Reading guitar chord charts is an important skill when learning how to play guitar – and will carry through as an important tool even as you become more advanced and start learning more challenging chords. Fortunately, learning how to read guitar chord charts is super easy using the following guide.
Starting with chords really is one of the best ways to improve your guitar playing skills. Scales can be overwhelming, and sprawling songs really can bring a beginner guitarist undone – but guitar chord charts really are magic because they show you exactly how to play the chord, and you’ll immediately hear any issues in your technique or whether you’re making an error with the chord; either the chord will just sound ‘wrong’, or you’ll hear fret buzz and other artifacts that don’t belong in a nicely played chord.
What is a guitar chord, and what is a guitar chord chart?
Chords are a series of musical notes played together in union, in the case of guitar strummed, creating a set of harmonious pitches.

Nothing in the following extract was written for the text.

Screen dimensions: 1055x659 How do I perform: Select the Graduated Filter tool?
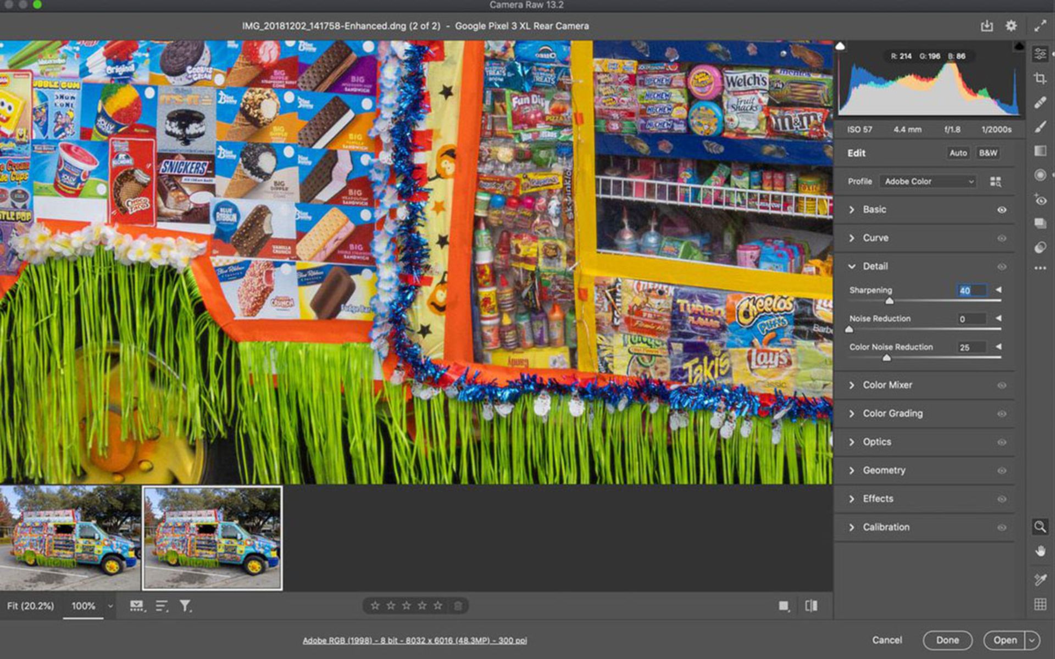click(1040, 150)
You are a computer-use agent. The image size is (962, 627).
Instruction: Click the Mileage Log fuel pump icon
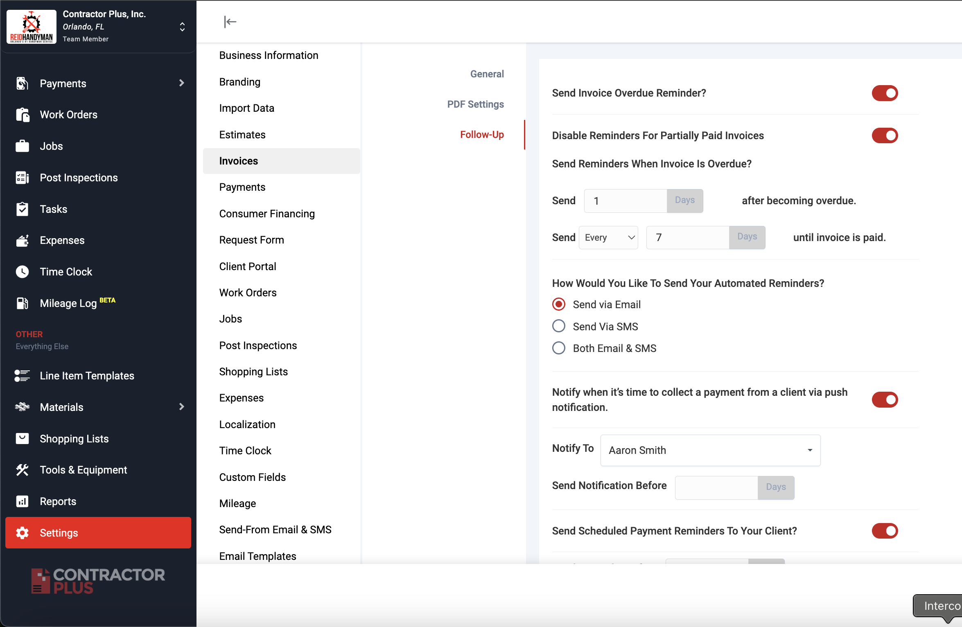click(22, 303)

A guitar chord chart is a simple way to learn and identify new chords when you are playing guitar. Over time you will learn to memorise the common basic chords like C, Em, G, F etc, but more challenging chords might not necessarily be in your repetoire, and a quick glance at the chord diagram will have you playing that tricky D#MinAdd9 in no time flat. The secret to reading guitar chord charts is to learn the following key;
Diagram 1. In the first diagram, we see an Open chord, where the open/unfretted strings are either left to ring at their original pitch, or muted to avoid disharmony. The solid line at the top indicated the nut of the guitar, where the strings are held before running to the tuning heads. The lighter horizontal lines indicate the literal frets (the metal bars set into the neck at various intervals), and the vertical lines indicate the strings themselves.

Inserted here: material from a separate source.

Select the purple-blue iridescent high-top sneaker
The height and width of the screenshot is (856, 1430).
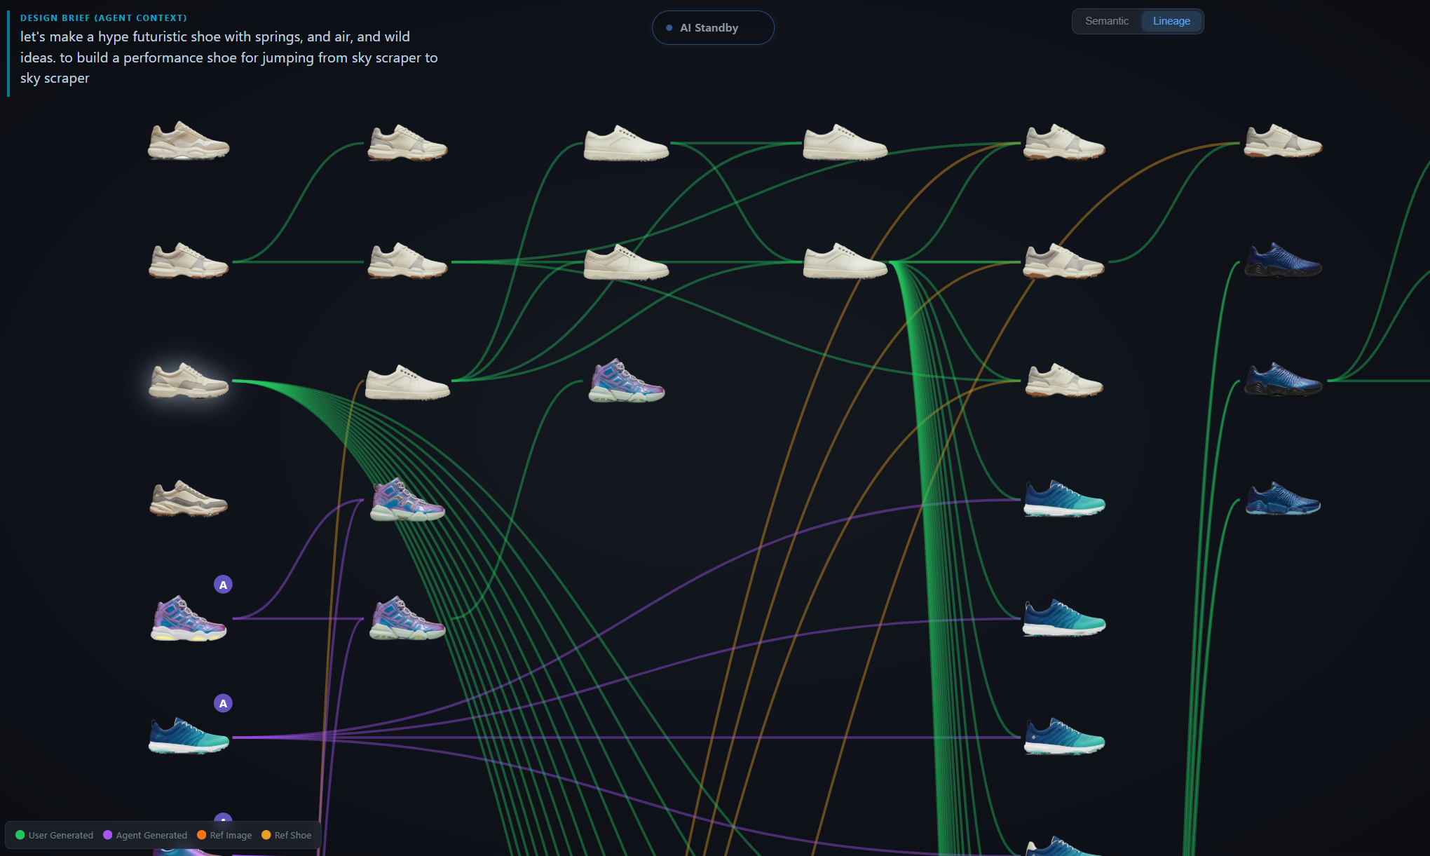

The “X” indicates a muted string that does not ring/is not played, the open “O” indicates an open string which is left to ring in the chord, and the solid dots are fretted notes – often marked with a number as in diagram two, indicating which finger should fret the note;
- Finger 1 – Index Finger
- Finger 2 – Middle Finger
- Finger 3 – Ring Finger
- Finger 4 – Pinky Finger
Diagram 2. In the second diagram, we see a barre chord (Commonly referred to as a Bar Chord). The solid line running through the centre of a fret is a barre usually created by the index finger lying across each string – the number found next to this bar indicates the fret number at which the barre is created. The number indicated in the fretted note itself indicates the suggested finger to use in the chord as above.
As you can see, chord diagrams are easy with this simple key. I encourage you to get started learning some beginner chords using the simple key to guitar chords.